About this task: In this exercise, copy exactly the lines from the one that contains "Viewport: 478px width, 395px height." through the end of the entries below; pictures are not copied.

Stored data:
◆ ◆ ◆ ◆
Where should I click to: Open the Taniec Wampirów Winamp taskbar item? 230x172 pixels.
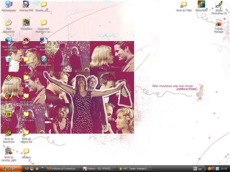point(134,169)
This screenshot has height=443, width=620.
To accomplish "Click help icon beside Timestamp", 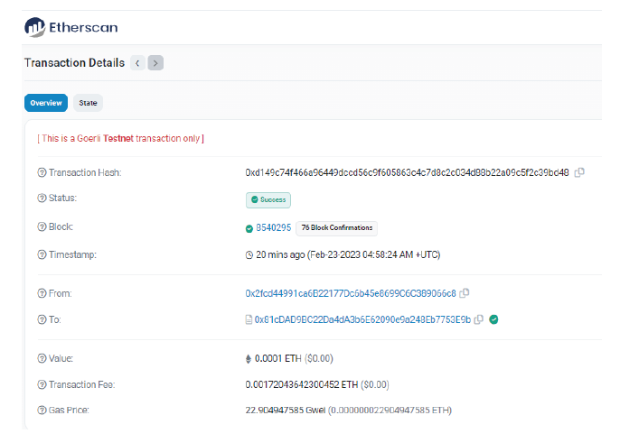I will [x=42, y=255].
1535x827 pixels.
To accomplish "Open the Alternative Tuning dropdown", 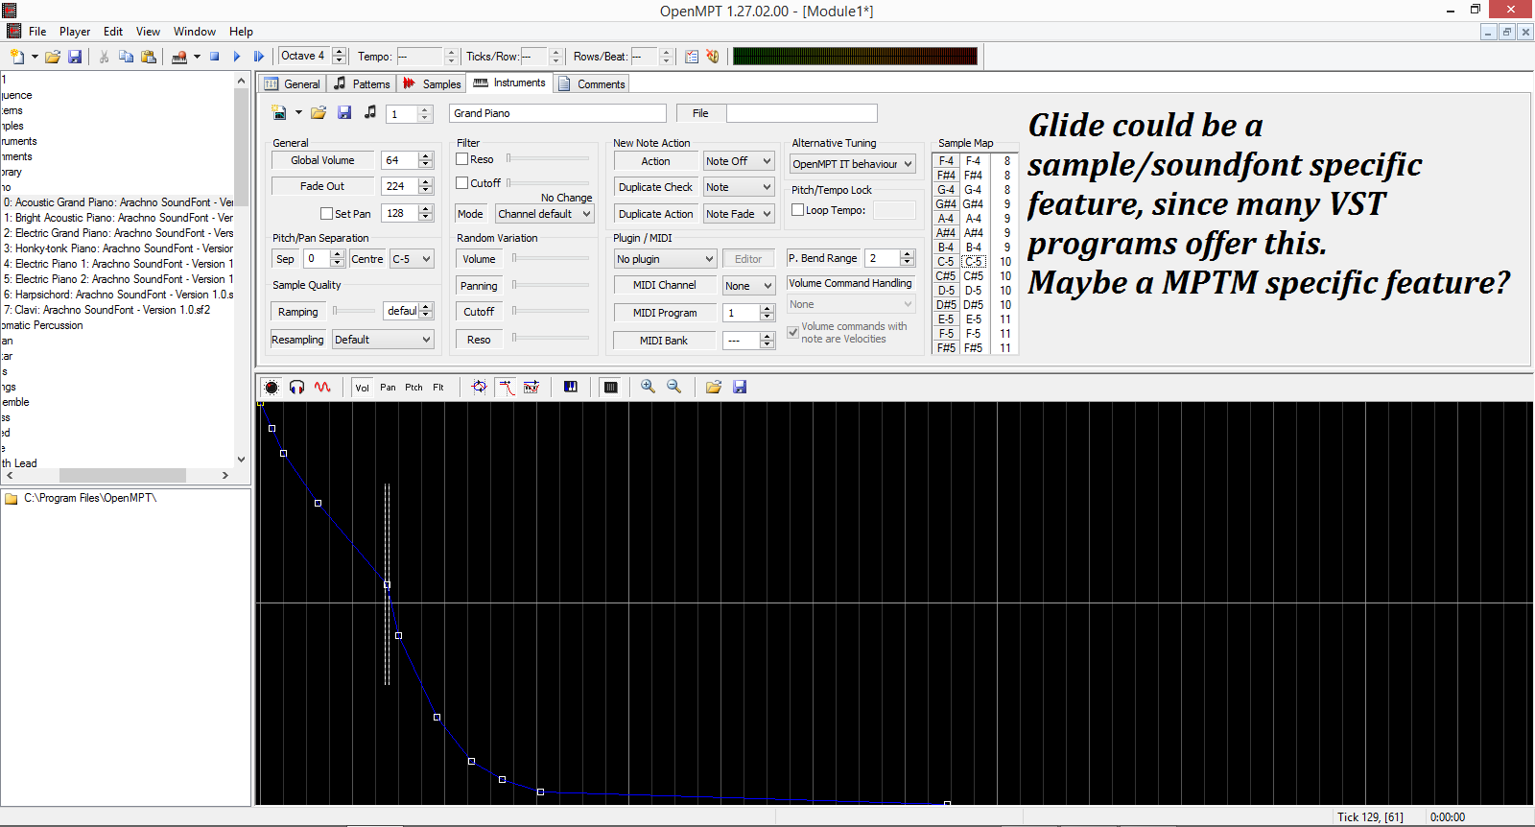I will click(x=852, y=164).
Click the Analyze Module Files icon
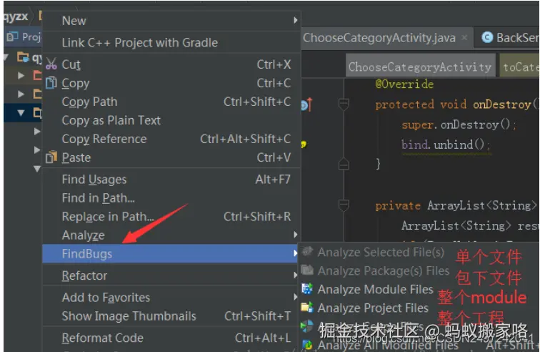Image resolution: width=540 pixels, height=352 pixels. tap(307, 290)
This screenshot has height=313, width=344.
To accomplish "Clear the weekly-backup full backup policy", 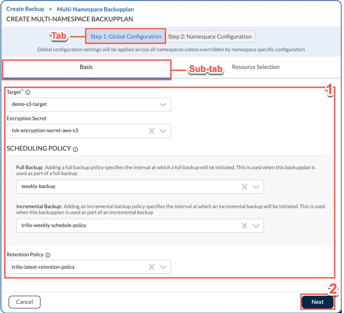I will pyautogui.click(x=245, y=187).
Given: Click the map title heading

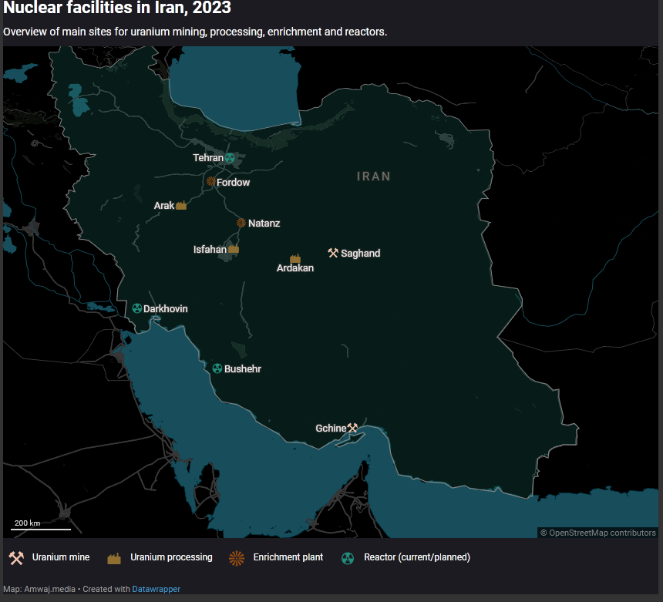Looking at the screenshot, I should pyautogui.click(x=117, y=9).
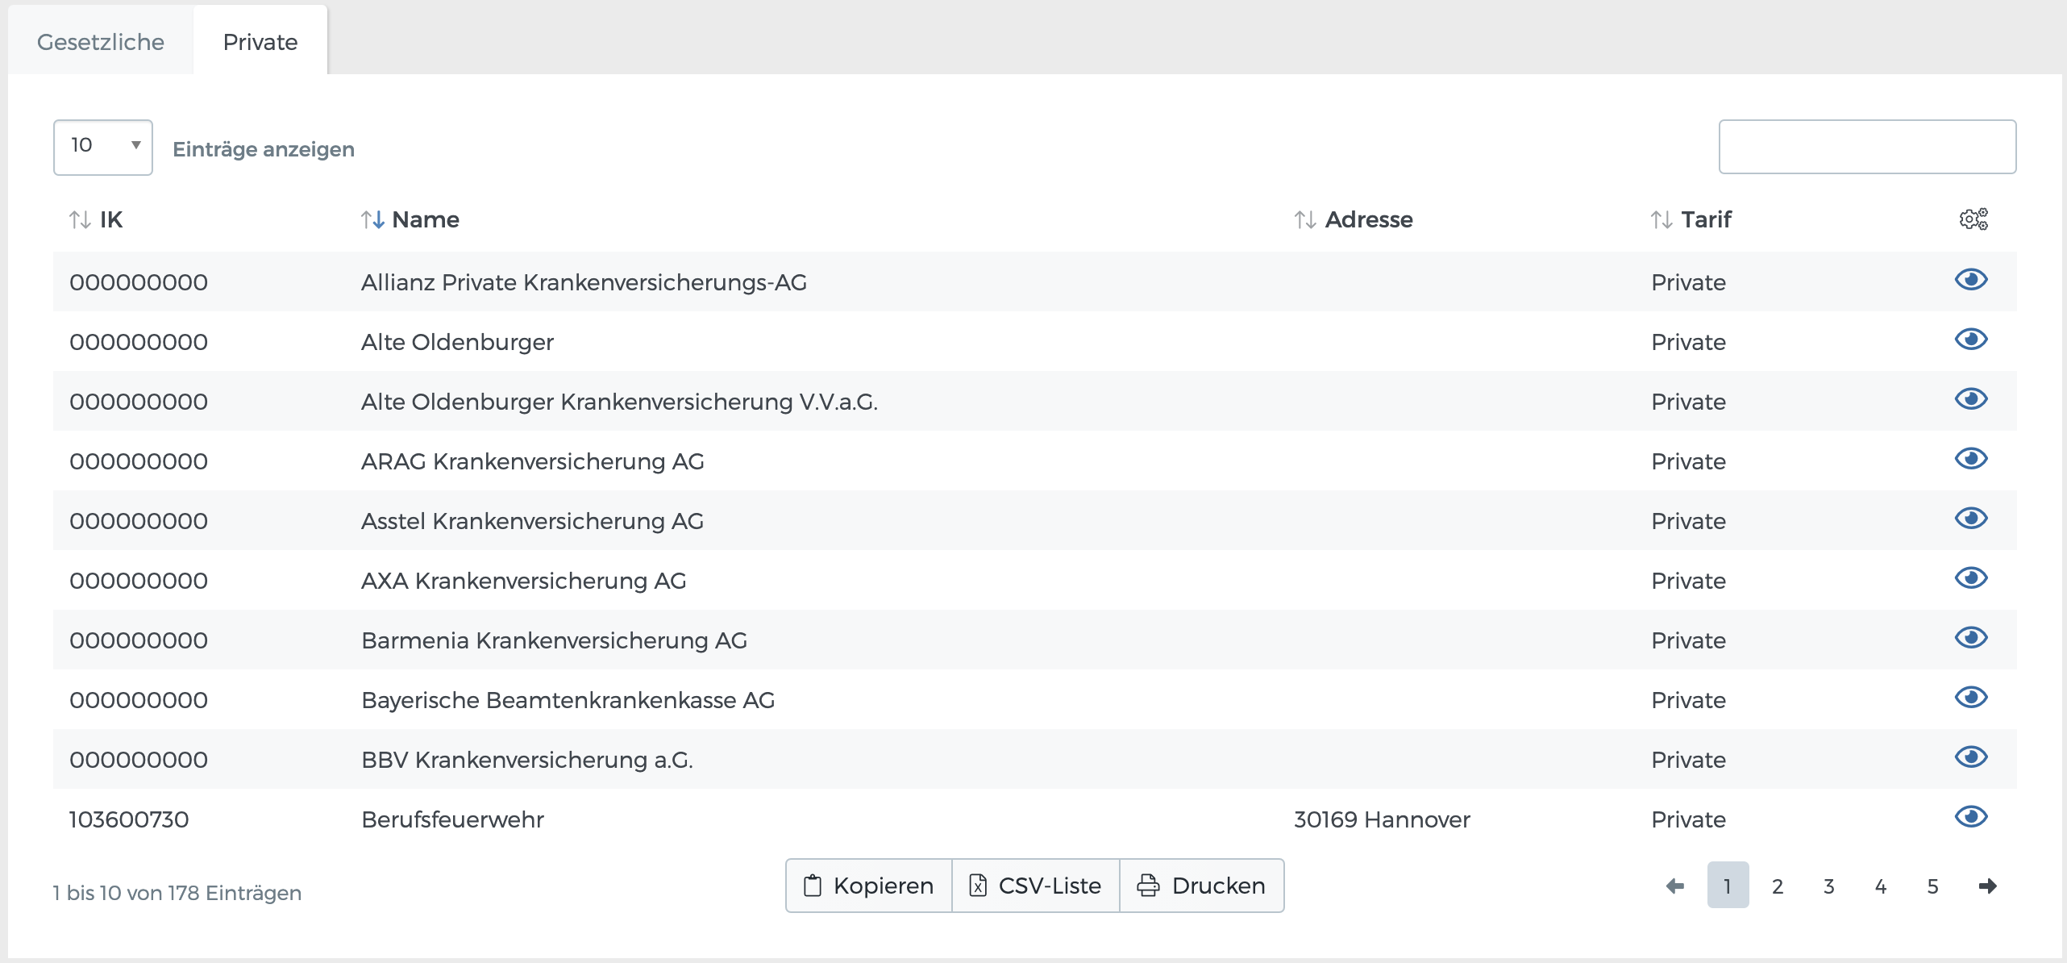The width and height of the screenshot is (2067, 963).
Task: Click the printer icon on Drucken button
Action: coord(1148,885)
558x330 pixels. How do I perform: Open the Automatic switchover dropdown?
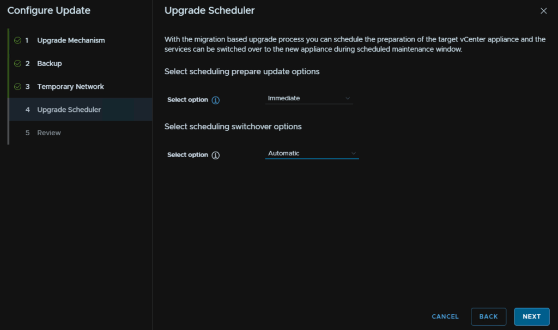[x=311, y=153]
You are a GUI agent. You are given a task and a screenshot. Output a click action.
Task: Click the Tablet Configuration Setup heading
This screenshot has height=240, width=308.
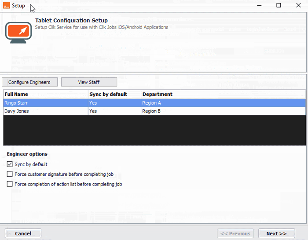[71, 21]
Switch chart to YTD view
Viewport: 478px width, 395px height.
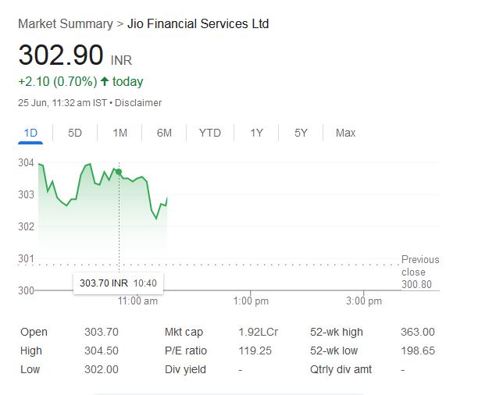(x=210, y=133)
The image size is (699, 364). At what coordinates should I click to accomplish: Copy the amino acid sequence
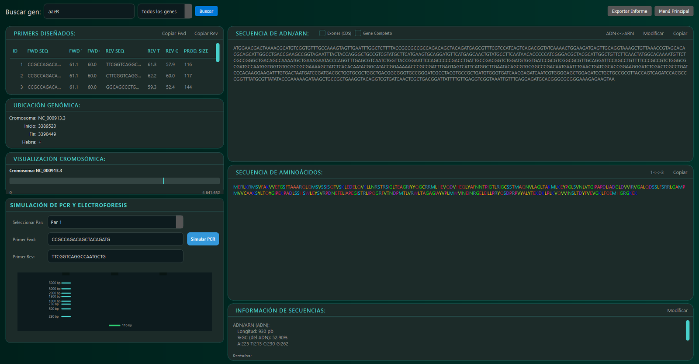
◆ ◆ ◆ ◆
Your solution:
Viewport: 478px width, 395px height.
(x=210, y=133)
The image size is (699, 364). At what coordinates should I click to accomplish: Copy the amino acid sequence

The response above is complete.